[EXCERPTED DATA start]
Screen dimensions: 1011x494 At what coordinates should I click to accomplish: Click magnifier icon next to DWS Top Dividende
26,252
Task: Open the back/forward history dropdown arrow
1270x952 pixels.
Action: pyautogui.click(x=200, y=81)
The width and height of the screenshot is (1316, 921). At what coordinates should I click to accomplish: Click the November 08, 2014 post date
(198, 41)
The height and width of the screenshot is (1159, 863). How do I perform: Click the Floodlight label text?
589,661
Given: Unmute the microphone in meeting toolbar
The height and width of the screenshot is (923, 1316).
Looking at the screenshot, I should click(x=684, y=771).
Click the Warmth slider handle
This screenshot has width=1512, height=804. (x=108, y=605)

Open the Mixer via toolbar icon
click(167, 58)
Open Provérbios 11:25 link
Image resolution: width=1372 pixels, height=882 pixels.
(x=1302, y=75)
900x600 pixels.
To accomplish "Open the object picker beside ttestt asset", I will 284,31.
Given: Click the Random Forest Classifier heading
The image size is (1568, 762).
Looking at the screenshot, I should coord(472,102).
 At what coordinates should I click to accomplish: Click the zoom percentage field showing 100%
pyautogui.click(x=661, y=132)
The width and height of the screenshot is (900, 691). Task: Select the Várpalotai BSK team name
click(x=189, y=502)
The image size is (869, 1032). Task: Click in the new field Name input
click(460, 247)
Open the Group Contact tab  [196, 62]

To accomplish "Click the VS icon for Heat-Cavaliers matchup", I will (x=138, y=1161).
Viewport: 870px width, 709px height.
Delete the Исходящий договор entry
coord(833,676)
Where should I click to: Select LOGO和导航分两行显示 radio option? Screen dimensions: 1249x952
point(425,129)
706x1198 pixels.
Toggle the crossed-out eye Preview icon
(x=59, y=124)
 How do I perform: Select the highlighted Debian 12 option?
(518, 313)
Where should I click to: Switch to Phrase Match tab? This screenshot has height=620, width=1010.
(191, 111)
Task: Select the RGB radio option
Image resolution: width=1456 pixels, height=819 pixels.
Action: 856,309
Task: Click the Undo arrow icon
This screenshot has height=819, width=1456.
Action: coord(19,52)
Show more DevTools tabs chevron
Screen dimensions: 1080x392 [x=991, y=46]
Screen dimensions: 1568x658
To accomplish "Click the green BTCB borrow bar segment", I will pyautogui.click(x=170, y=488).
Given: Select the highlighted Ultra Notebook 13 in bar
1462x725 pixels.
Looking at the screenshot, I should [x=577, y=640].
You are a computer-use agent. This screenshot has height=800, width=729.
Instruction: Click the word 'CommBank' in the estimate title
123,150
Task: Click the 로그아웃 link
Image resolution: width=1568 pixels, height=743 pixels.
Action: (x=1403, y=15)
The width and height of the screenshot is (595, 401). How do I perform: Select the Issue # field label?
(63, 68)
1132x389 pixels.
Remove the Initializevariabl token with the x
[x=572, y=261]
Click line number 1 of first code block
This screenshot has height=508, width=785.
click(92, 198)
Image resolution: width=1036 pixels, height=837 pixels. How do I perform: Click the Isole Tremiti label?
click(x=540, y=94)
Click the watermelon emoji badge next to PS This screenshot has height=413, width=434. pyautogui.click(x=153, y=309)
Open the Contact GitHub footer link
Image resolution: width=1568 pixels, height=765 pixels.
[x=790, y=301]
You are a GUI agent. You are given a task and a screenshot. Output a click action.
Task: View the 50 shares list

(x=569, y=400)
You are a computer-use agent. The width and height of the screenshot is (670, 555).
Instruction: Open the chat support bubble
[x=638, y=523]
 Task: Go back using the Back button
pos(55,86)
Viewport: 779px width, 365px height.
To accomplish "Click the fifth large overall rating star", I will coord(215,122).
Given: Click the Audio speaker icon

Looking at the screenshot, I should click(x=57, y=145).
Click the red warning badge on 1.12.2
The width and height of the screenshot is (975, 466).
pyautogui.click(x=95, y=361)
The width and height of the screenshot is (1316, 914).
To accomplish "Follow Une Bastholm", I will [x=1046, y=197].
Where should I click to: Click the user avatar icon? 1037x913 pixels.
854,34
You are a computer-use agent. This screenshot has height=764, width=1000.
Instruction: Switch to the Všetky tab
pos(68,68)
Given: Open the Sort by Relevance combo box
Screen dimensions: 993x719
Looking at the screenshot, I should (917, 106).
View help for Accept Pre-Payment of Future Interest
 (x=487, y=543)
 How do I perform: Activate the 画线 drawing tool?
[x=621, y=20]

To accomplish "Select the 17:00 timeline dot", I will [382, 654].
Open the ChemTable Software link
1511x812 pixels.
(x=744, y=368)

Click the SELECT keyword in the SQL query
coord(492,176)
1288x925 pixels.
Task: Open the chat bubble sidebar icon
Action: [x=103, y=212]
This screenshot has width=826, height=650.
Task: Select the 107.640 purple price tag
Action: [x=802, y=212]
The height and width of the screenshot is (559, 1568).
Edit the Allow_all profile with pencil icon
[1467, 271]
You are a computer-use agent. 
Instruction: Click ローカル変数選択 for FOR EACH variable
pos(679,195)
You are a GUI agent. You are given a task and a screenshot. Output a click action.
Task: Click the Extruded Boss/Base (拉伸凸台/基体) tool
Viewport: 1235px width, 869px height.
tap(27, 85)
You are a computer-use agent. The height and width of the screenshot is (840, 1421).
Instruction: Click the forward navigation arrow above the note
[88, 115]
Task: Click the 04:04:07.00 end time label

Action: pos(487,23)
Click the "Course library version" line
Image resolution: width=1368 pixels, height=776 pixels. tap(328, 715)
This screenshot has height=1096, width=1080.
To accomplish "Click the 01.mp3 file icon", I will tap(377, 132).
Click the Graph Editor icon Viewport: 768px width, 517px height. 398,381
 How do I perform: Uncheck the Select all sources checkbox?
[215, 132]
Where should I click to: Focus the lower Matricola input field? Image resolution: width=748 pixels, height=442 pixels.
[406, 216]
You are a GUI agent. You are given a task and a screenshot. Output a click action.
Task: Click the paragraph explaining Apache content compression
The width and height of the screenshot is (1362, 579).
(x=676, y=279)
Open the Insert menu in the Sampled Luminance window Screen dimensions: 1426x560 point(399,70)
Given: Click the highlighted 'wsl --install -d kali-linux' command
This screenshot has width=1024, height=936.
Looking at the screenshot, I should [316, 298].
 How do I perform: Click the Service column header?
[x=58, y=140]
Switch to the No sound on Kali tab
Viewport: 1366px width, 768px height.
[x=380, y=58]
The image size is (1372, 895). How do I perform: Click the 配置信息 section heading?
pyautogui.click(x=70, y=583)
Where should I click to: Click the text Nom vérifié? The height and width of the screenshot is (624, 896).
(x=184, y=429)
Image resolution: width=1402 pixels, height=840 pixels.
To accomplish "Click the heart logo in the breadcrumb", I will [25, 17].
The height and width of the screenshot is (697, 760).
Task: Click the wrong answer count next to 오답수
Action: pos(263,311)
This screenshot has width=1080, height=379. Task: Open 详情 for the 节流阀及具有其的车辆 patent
[EXCERPTED DATA end]
# TASK PROMPT:
Copy every line of the data above word for word, changing nothing.

# ANSWER TO THIS TASK:
Screen dimensions: 1011x494 At what coordinates should I click to accomplish: Click magnifier icon next to DWS Top Dividende
26,252
Task: Open the back/forward history dropdown arrow
1270x952 pixels.
Action: pyautogui.click(x=200, y=81)
The width and height of the screenshot is (1316, 921). At what coordinates should I click to accomplish: Click the November 08, 2014 post date
(198, 41)
The height and width of the screenshot is (1159, 863). How do I perform: Click the Floodlight label text?
589,661
Given: Unmute the microphone in meeting toolbar
The height and width of the screenshot is (923, 1316).
Looking at the screenshot, I should click(x=684, y=771).
Click the Warmth slider handle
This screenshot has width=1512, height=804. (x=108, y=605)

Open the Mixer via toolbar icon
click(167, 58)
Open Provérbios 11:25 link
Image resolution: width=1372 pixels, height=882 pixels.
(x=1302, y=75)
900x600 pixels.
To accomplish "Open the object picker beside ttestt asset", I will 284,31.
Given: Click the Random Forest Classifier heading
The image size is (1568, 762).
Looking at the screenshot, I should coord(472,102).
 At what coordinates should I click to accomplish: Click the zoom percentage field showing 100%
pyautogui.click(x=661, y=132)
The width and height of the screenshot is (900, 691). Task: Select the Várpalotai BSK team name
click(x=189, y=502)
The image size is (869, 1032). Task: Click in the new field Name input
click(460, 247)
Open the Group Contact tab  [196, 62]

To accomplish "Click the VS icon for Heat-Cavaliers matchup", I will (x=138, y=1161).
Viewport: 870px width, 709px height.
Delete the Исходящий договор entry
coord(833,676)
Where should I click to: Select LOGO和导航分两行显示 radio option? Screen dimensions: 1249x952
point(425,129)
706x1198 pixels.
Toggle the crossed-out eye Preview icon
(x=59, y=124)
 How do I perform: Select the highlighted Debian 12 option?
(518, 313)
Where should I click to: Switch to Phrase Match tab? This screenshot has height=620, width=1010.
(191, 111)
Task: Select the RGB radio option
Image resolution: width=1456 pixels, height=819 pixels.
Action: 856,309
Task: Click the Undo arrow icon
This screenshot has height=819, width=1456.
Action: coord(19,52)
Show more DevTools tabs chevron
Screen dimensions: 1080x392 [x=991, y=46]
Screen dimensions: 1568x658
To accomplish "Click the green BTCB borrow bar segment", I will pyautogui.click(x=170, y=488).
Given: Select the highlighted Ultra Notebook 13 in bar
1462x725 pixels.
Looking at the screenshot, I should [x=577, y=640].
You are a computer-use agent. This screenshot has height=800, width=729.
Instruction: Click the word 'CommBank' in the estimate title
123,150
Task: Click the 로그아웃 link
Image resolution: width=1568 pixels, height=743 pixels.
Action: (x=1403, y=15)
The width and height of the screenshot is (595, 401). How do I perform: Select the Issue # field label?
(63, 68)
1132x389 pixels.
Remove the Initializevariabl token with the x
[x=572, y=261]
Click line number 1 of first code block
This screenshot has height=508, width=785.
click(92, 198)
Image resolution: width=1036 pixels, height=837 pixels. How do I perform: Click the Isole Tremiti label?
click(x=540, y=94)
Click the watermelon emoji badge next to PS This screenshot has height=413, width=434. pyautogui.click(x=153, y=309)
Open the Contact GitHub footer link
Image resolution: width=1568 pixels, height=765 pixels.
[x=790, y=301]
You are a GUI agent. You are given a task and a screenshot. Output a click action.
Task: View the 50 shares list

(x=569, y=400)
You are a computer-use agent. The width and height of the screenshot is (670, 555).
Instruction: Open the chat support bubble
[x=638, y=523]
 Task: Go back using the Back button
pos(55,86)
Viewport: 779px width, 365px height.
To accomplish "Click the fifth large overall rating star", I will coord(215,122).
Given: Click the Audio speaker icon

Looking at the screenshot, I should click(x=57, y=145).
Click the red warning badge on 1.12.2
The width and height of the screenshot is (975, 466).
pyautogui.click(x=95, y=361)
The width and height of the screenshot is (1316, 914).
To accomplish "Follow Une Bastholm", I will [x=1046, y=197].
Where should I click to: Click the user avatar icon? 1037x913 pixels.
854,34
You are a computer-use agent. This screenshot has height=764, width=1000.
Instruction: Switch to the Všetky tab
pos(68,68)
Given: Open the Sort by Relevance combo box
Screen dimensions: 993x719
Looking at the screenshot, I should (917, 106).
View help for Accept Pre-Payment of Future Interest
 (x=487, y=543)
 How do I perform: Activate the 画线 drawing tool?
[x=621, y=20]

To accomplish "Select the 17:00 timeline dot", I will [382, 654].
Open the ChemTable Software link
1511x812 pixels.
(x=744, y=368)

Click the SELECT keyword in the SQL query
coord(492,176)
1288x925 pixels.
Task: Open the chat bubble sidebar icon
Action: [x=103, y=212]
This screenshot has width=826, height=650.
Task: Select the 107.640 purple price tag
Action: [x=802, y=212]
The height and width of the screenshot is (559, 1568).
Edit the Allow_all profile with pencil icon
[1467, 271]
You are a computer-use agent. 
Instruction: Click ローカル変数選択 for FOR EACH variable
pos(679,195)
You are a GUI agent. You are given a task and a screenshot. Output a click action.
Task: Click the Extruded Boss/Base (拉伸凸台/基体) tool
Viewport: 1235px width, 869px height.
tap(27, 85)
You are a computer-use agent. The height and width of the screenshot is (840, 1421).
Instruction: Click the forward navigation arrow above the note
[88, 115]
Task: Click the 04:04:07.00 end time label

Action: pos(487,23)
Click the "Course library version" line
Image resolution: width=1368 pixels, height=776 pixels. tap(328, 715)
This screenshot has height=1096, width=1080.
To accomplish "Click the 01.mp3 file icon", I will tap(377, 132).
Click the Graph Editor icon Viewport: 768px width, 517px height. 398,381
 How do I perform: Uncheck the Select all sources checkbox?
[215, 132]
Where should I click to: Focus the lower Matricola input field? Image resolution: width=748 pixels, height=442 pixels.
[406, 216]
You are a GUI agent. You are given a task and a screenshot. Output a click action.
Task: Click the paragraph explaining Apache content compression
The width and height of the screenshot is (1362, 579).
(x=676, y=279)
Open the Insert menu in the Sampled Luminance window Screen dimensions: 1426x560 point(399,70)
Given: Click the highlighted 'wsl --install -d kali-linux' command
This screenshot has width=1024, height=936.
Looking at the screenshot, I should [316, 298].
 How do I perform: Click the Service column header?
[x=58, y=140]
Switch to the No sound on Kali tab
Viewport: 1366px width, 768px height.
[x=380, y=58]
The image size is (1372, 895). How do I perform: Click the 配置信息 section heading?
pyautogui.click(x=70, y=583)
Where should I click to: Click the text Nom vérifié? The height and width of the screenshot is (624, 896).
(x=184, y=429)
Image resolution: width=1402 pixels, height=840 pixels.
To accomplish "Click the heart logo in the breadcrumb", I will [25, 17].
The height and width of the screenshot is (697, 760).
Task: Click the wrong answer count next to 오답수
Action: pos(263,311)
This screenshot has width=1080, height=379. Task: Open 详情 for the 节流阀及具有其的车辆 patent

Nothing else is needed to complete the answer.